Marks in math resemble a bag of dropped marbles: there seems to be a slight pattern here, but one that is heavily tinged by apparent randomness. Heavy segmentation and sparse distribution show why the standard deviation is around 20 here. Inequality is also highly apparent here: those who do well at maths do exceptionally well (3 people scored a 100) and those who do poorly do extremely poorly. Part of this is due to the high-stakes nature of the math paper: the marking pattern has a tendency to be ruthless here, while the other part boils down to imparting math education to the people who don’t have a knack for math. There are two lessons here: for the people who are yet to give their exams, Study math and Study math hard. For those who have already given their exams, If you have done poorly in Math, take comfort in the fact that you are not alone. Math (and Chemistry) was tricky this time and if you are taking a math-heavy field, you will have several opportunities in life to do better in this subject later.

Finally, Here’s the histograms for Best of 4 percentage and Overall percentage:

histogram histogram

Quartiles

What score is a good score? The same set of marks, when viewed by different people, can have different interpretations. While your parents may think you have done poorly, compared to your friends, you may have done pretty well! Quartiles take care of this: they convert your percentage to percentile (A concept we’re all familiar with, after JEE Main) and tell you into which ‘bucket’ you fit:

  1. 1st quartile or Lower quartile: below 25th percentile
  2. 2nd quartile: between 25th-50th percentile
  3. 3rd quartile: between 50th-75th percentile
  4. 4th quartile or Upper quartile: above 75th percentile This table shows the entry marks required to break into a particular quartile:

$$\begin{array}{|c|c|} \hline \text{Dataset} & \text{Q1} & \text{Q2} & \text{Q3} & \text{Q4}\\ \hline \text{Bo4%} & 0 & 78 & 84.75 & 89.75 \\ \text{Overall %} & 0 & 74.60 & 82.60 & 87.80 \\ \text{English} & 0 & 85 & 88 & 91 \\ \text{Physics} & 0 & 72 & 81 & 91 \\ \text{Chemistry} & 0 & 64 & 71.50 & 84.25 \\ \text{Mathematics} & 0 & 62.50 & 77 & 89.50 \\ \text{Computer Science} & 0 & 86 & 91 & 94 \\ \text{Biology} & 0 & 86 & 90 & 93.25 \\ \text{Environmental Science} & 0 & 78 & 78 & 82.50 \\ \text{Art} & 0 & 86.75 & 88 & 89.50 \\ \hline \end{array}$$

As an example, if you obtained a best of 4 percentage of $85%$, you would fit in the Third Quartile. This is because you broke through the first (0), second (78) and third (84.75) quartile entry limits but could not break into the fourth quartile (89.75). Hence, your quartile is detemined by the entry marks just below/equal to your own marks.

Corellation Analysis

Subjects are not disjoint sets: there is quite a bit of overlap between two subjects. As an example, Atomic Structure is a topic we study both in Physics and Chemistry. For a broader example, a firm understanding of Mathematics is required to do well in Physics and Physical Chemistry.

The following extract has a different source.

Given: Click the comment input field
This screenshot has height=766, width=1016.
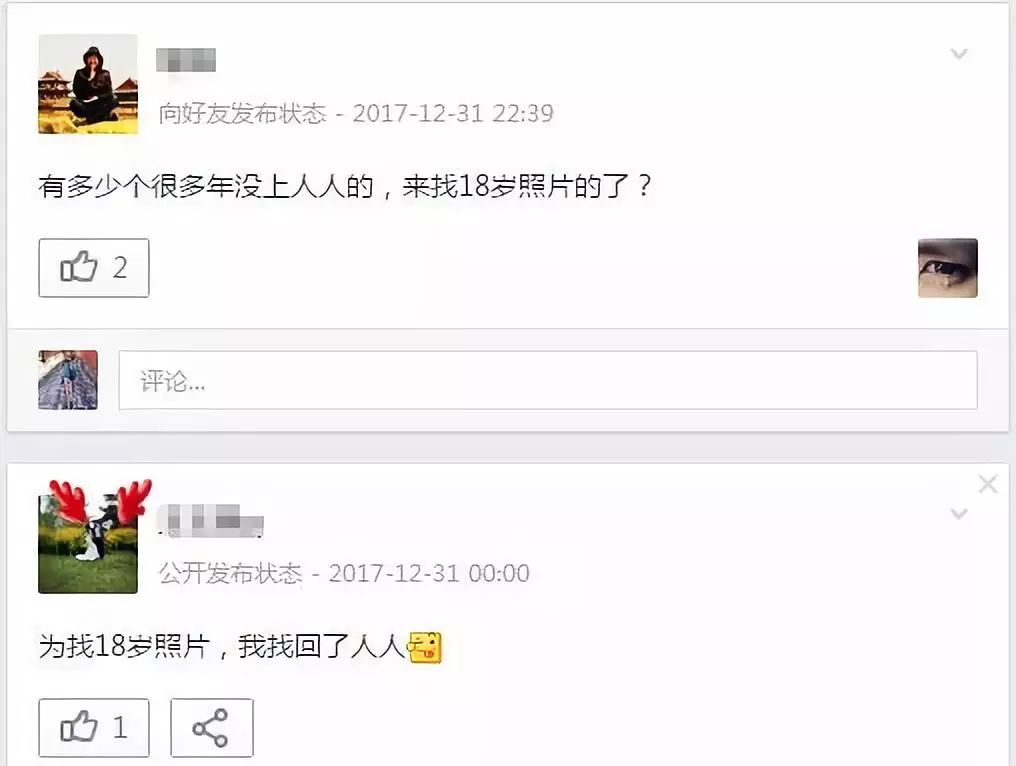Looking at the screenshot, I should (548, 380).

On the other hand, physicists like to say physics is to math as sex is to masturbation.

Obligatory XKCD :)

In this analysis, I’ll treat Mathematics as the ‘glue’ subject and analyze how Physics and Chemistry coreelate with Mathematics, as well as how Physics and Chemistry correlate with each other.

First up, Mathematics-Physics and Mathematics-Chemistry corellations:

correlation correlation

Notice that $r > 0.8$ for both of these correlations: this means that those who did well in math automatically did well in Physics and Chemistry, which reiterates a key point to upcoming students: learn to love Math. Also notice that $r_{MP} > r_{MC}$. This also validates the fact that Maths is more important for Physics than it is for Chemistry (which is kind of obvious, since Physical chemistry has around 30-40% weightage only).

Physics-Chemistry yields an interesting graph:

correlation

Amazingly, there is an even higher degree of correlation here than there is between Math-Physics and Math-Chemistry. This stumped me. If any of the readers have an idea as to why Physics and Chemistry are so interlinked (only the 12th syllabus), then feel free to drop a comment down below. The only theory I have for now is that there are 9 students who have not taken math but have taken Physics and Chemistry (or a similar permutation). These 9 extra data points are contributing the extra $0.04$ to the correlation coefficient.

Using Other Datapoints

Remember this table from the first section?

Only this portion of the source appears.